Creio que sim. Mas Noel contribuiu para essa fórmula no viés mais “amargo”. Sua risada não é “solar”, por exemplo, como a de um Braguinha ou de um Lamartine Babo, contemporâneos e parceiros seus. Várias canções de Noel carregam um riso que é também a expressão de uma dor; a crítica, em sua obra, não é só do deboche, que há também, mas em boa parte de suas canções, a ironia sugere um desprezo pelos valores dominantes com um traço de amargura. Pense em “Filosofia”, por exemplo, em que o sambista se queixa da “incompreensão” do mundo a respeito de sua condição de artista/sambista e, ao mesmo tempo, revela sua “estratégia” para lidar com essa dor: “Mas a filosofia/Hoje me auxilia/A viver indiferente assim./Nesta prontidão sem fim/Vou fingindo que sou rico/Para ninguém zombar de mim”. Sua estratégia é o fingimento de um suposto desprezo, no fim das contas, por esses valores: ele finge não se importar, mas, ele se importa; como qualquer artista, o sambista precisa do reconhecimento de seu trabalho para seguir. Essa é a um marca singular da voz de Noel: a ambiguidade própria da ironia permite um jogo de disfarce em que o sujeito “finge” seu desprezo pelos valores dominantes (com graça, num tom alegre) e ao mesmo tempo denuncia esses valores como opressivos (com amargura, num tom menor). Veja a última estrofe de “Filosofia”: “Quanto a você/ Da aristocracia/Que tem dinheiro/Mas não compra alegria/Há de viver eternamente/Sendo escrava desta gente/Que cultiva hipocrisia”. Fica bem clara aí a atitude crítica, e agressiva até, desse sujeito aparentemente desvalido e frágil, mas ao mesmo tempo capaz de denunciar, com eloquência, as contradições mais cruéis da ordem social.

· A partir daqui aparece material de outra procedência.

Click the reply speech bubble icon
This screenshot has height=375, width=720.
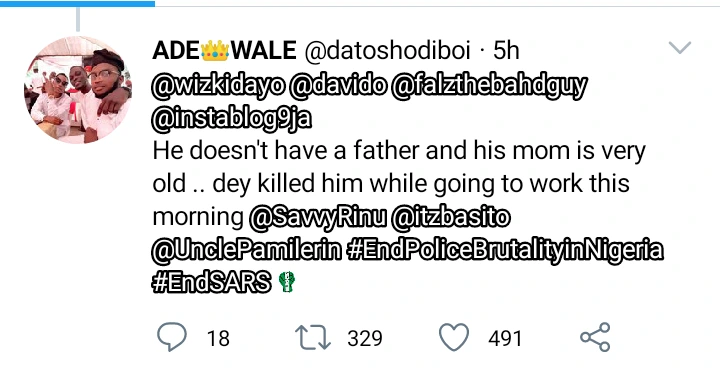[x=172, y=337]
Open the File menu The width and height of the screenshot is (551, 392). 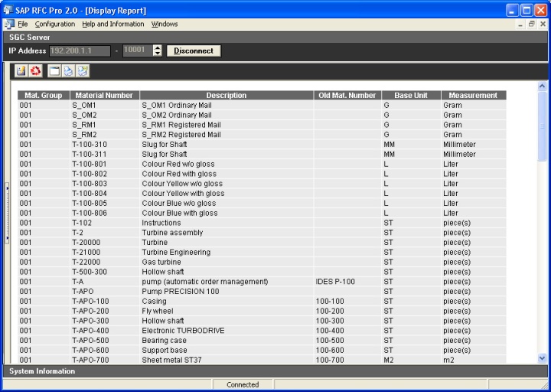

O livro Noel Rosa – O Humor na Canção (Ateliê Editorial/ Fapesp), de Mayra Pinto, foi lançado em São Paulo no dia 8 de maio, na Livraria da Vila. Vamos torcer para que, em breve, esteja em todas as rodas… digo, livrarias do Brasil!

(foto: Helvio Romero)

Para o seu governo

Esta semana fui ao teatro. Ou melhor, fui ao espetáculo de dança-teatro-poesia do grupo Caleidos, na Galeria Olido, em São Paulo. Depois de ter enfrentado o mico da Virada Cultural, semana passada, com gente demais pra tudo quanto é lado, nada melhor que voltar ao velho Centro e ver que ainda há salvação.

O Caleidos segue uma linha muito interessante de trabalho, misturando prosa, poesia, dança e teatro. A coreógrafa Bel Marques, formada na escola de Laban, propõe uma interação  entre bailarinos e público de uma forma inovadora. Eu, pelo menos, nunca tinha passado por esse tipo de experiência.

Nós (o público) entramos pelos bastidores, e fomos posicionados no palco, não na platéia. Um grande tabuleiro quadriculado, onde cada pessoa ocupou um metro quadrado marcado no chão. Os bailarinos dançaram à nossa volta, movimentando as pessoas como peças de xadrez, de um quadrado para outro, mas de forma delicada, sem constrangimentos. Tudo isso é regido por um texto, lido ao vivo pelo autor Fábio Brazil, que enumera estatísticas monstruosas sobre a nossa, digamos, civilização. “Para o seu governo, este espetáculo começou há 15 minutos. Nesse período, 2.412 mulheres sofreram algum tipo de violência no Brasil”. O “Para seu governo…” vai enumerando dados urbanos, nacionais e mundiais, mesclados a uma trilha sonora intensa e tensa.

Durante uma hora fazemos parte do espetáculo. Às vezes em pé, às vezes sentados, cada um no seu metro quadrado. Ou melhor, no quadrado da vez. Saí de lá pensativo, e louco para comer um autêntico bauru do Ponto Chic. Infelizmente, às 21 horas de uma sexta-feira, estava fechado. Sinal dos tempos, do medo que se instalou no centro de São Paulo. Os mendigos na calçada da avenida São João ocupavam seus quadrados. Ou melhor, o quadrado da vez. Amanhã estarão em outro metro quadrado, se sobreviverem.